**RECORDS SUPPLIED**:

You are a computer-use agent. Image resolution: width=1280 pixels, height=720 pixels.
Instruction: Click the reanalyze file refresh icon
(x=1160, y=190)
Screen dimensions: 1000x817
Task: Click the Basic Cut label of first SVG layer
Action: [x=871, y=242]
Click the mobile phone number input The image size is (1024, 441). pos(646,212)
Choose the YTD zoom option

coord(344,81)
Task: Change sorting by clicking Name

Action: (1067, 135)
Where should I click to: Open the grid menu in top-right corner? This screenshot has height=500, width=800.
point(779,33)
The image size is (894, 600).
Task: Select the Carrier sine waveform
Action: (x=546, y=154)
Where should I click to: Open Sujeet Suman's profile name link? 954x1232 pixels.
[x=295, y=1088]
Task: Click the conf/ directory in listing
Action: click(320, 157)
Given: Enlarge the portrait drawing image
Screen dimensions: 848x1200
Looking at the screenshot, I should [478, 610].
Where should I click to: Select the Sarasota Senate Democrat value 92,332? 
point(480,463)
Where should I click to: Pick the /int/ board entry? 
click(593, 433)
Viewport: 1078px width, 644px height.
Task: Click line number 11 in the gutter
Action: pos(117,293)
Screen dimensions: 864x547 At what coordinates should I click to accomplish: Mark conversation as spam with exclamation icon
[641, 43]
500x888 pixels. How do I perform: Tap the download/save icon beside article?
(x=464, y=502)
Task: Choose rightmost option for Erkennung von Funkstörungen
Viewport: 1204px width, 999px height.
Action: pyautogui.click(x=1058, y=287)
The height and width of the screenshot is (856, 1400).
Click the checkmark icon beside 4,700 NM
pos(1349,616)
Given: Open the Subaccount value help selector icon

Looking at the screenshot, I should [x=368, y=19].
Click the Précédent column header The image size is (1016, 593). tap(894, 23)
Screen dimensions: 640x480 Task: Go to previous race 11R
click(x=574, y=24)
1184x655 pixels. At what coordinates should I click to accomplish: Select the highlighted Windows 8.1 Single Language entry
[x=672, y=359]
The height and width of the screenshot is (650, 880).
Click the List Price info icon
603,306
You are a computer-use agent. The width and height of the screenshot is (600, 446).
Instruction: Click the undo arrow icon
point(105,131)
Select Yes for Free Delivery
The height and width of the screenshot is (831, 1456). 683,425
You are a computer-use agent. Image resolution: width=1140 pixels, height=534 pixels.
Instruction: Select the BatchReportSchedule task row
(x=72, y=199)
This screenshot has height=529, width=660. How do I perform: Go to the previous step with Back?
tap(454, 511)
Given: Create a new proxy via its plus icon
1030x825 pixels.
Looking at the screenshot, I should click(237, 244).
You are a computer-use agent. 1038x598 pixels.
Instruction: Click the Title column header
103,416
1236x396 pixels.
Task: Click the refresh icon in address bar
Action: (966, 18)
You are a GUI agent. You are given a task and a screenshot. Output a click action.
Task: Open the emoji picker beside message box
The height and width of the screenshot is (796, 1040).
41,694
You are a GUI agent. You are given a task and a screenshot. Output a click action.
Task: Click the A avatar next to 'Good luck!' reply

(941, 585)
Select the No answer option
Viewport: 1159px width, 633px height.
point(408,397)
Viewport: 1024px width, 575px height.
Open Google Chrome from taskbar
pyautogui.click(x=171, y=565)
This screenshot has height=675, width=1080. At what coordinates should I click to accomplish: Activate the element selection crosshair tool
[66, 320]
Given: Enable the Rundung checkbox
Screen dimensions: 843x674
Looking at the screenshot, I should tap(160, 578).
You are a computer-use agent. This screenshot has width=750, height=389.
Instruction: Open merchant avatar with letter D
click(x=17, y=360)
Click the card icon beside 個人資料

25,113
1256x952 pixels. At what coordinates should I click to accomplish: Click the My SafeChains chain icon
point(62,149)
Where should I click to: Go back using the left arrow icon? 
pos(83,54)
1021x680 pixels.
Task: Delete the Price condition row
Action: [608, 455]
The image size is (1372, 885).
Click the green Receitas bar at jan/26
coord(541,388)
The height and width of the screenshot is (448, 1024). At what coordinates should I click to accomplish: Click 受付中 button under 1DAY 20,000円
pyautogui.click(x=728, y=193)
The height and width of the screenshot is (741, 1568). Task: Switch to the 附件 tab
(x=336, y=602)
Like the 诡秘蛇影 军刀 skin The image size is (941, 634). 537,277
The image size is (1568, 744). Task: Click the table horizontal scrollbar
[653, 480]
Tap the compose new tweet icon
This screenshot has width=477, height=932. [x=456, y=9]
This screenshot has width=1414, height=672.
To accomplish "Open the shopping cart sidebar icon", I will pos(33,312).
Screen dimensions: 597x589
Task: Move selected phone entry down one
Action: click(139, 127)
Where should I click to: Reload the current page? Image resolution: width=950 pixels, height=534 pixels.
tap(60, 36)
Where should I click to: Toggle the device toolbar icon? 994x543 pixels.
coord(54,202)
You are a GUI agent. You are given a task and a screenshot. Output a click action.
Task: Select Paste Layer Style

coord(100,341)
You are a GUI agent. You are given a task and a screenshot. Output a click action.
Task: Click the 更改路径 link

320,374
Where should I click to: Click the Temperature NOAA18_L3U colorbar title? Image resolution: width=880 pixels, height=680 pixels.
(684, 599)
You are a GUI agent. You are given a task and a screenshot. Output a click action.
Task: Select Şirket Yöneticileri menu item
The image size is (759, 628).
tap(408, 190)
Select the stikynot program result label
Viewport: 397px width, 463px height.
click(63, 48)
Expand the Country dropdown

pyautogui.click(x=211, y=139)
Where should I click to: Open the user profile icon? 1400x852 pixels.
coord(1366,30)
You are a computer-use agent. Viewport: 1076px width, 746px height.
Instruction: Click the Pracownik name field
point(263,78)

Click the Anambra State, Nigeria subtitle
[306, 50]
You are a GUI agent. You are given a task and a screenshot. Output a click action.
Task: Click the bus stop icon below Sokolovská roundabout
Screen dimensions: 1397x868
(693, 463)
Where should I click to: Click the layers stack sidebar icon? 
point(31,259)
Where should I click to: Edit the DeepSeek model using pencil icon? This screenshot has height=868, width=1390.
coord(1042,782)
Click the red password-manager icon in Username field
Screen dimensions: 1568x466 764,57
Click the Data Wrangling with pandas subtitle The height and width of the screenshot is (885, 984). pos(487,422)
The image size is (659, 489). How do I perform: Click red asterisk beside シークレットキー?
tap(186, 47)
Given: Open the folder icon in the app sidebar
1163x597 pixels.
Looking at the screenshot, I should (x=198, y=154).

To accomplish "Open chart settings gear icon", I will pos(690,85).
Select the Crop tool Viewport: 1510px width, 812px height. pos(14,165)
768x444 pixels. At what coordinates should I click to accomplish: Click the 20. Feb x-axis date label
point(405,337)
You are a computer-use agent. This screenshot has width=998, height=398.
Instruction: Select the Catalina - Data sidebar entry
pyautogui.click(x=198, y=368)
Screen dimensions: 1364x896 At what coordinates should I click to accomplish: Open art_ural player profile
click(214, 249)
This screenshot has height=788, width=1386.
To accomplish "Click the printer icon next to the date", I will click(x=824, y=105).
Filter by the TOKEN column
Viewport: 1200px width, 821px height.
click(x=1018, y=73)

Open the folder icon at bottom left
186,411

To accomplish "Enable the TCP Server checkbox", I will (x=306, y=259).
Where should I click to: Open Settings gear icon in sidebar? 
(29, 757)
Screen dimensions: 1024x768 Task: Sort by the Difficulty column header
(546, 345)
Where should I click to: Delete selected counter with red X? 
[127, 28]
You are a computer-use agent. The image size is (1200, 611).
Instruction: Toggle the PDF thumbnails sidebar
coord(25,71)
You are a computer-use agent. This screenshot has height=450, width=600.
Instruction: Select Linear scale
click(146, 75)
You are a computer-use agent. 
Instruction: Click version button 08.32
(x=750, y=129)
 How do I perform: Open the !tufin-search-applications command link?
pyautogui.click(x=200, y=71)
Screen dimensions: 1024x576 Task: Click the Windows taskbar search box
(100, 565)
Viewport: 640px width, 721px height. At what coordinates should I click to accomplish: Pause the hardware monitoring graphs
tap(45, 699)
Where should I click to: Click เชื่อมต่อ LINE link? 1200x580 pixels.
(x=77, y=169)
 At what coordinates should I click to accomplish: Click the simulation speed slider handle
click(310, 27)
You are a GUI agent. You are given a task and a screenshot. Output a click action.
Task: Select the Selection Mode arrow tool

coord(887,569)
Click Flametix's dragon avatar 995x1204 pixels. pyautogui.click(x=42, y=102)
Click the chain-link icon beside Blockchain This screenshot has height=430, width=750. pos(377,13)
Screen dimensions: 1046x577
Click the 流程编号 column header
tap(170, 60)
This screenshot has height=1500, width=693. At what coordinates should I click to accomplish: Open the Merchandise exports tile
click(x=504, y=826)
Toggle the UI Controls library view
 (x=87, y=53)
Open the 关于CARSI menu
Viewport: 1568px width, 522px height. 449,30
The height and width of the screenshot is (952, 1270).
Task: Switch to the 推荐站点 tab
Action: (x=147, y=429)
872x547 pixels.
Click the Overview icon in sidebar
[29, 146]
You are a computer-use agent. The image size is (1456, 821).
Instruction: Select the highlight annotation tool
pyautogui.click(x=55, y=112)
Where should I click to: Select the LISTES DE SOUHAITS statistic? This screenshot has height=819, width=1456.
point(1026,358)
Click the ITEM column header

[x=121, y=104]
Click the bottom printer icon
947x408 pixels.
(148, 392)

**INSTRUCTIONS TO FOLLOW**: Each line with "checkbox" in it must be identified and copied from the material.

**FINISHED EXERCISE**:
Given: Enable the Rundung checkbox
To accomplish "Enable the TCP Server checkbox", I will (x=306, y=259).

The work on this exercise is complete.